--- start RECORDS SHOWN ---
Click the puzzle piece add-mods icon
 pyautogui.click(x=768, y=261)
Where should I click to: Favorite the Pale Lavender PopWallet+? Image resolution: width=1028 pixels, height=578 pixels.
--- end RECORDS SHOWN ---
--- start RECORDS SHOWN ---
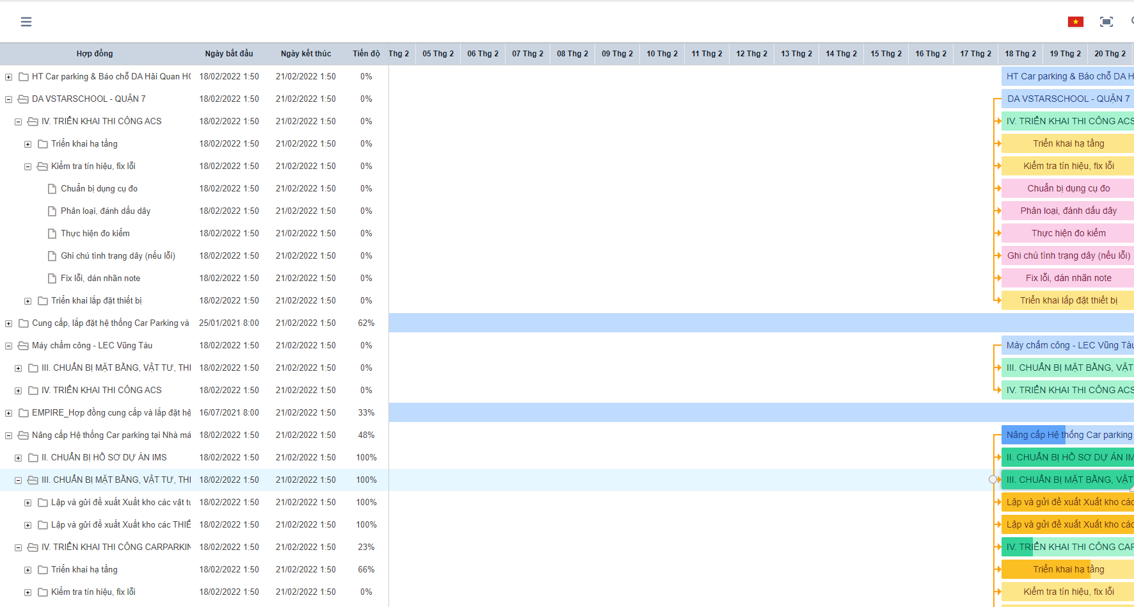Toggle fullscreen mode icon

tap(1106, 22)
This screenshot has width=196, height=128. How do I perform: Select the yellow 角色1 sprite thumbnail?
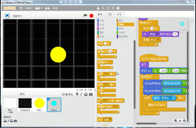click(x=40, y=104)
--- end RECORDS SHOWN ---
GOAL OF THE EXERCISE: Please reproduce the items from the line with "Click the puzzle piece add-mods icon" up to and including the line with "Where should I".

SOLUTION BELOW:
Click the puzzle piece add-mods icon
 pyautogui.click(x=768, y=261)
Where should I click to: Favorite the Pale Lavender PopWallet+? Image resolution: width=1028 pixels, height=578 pixels.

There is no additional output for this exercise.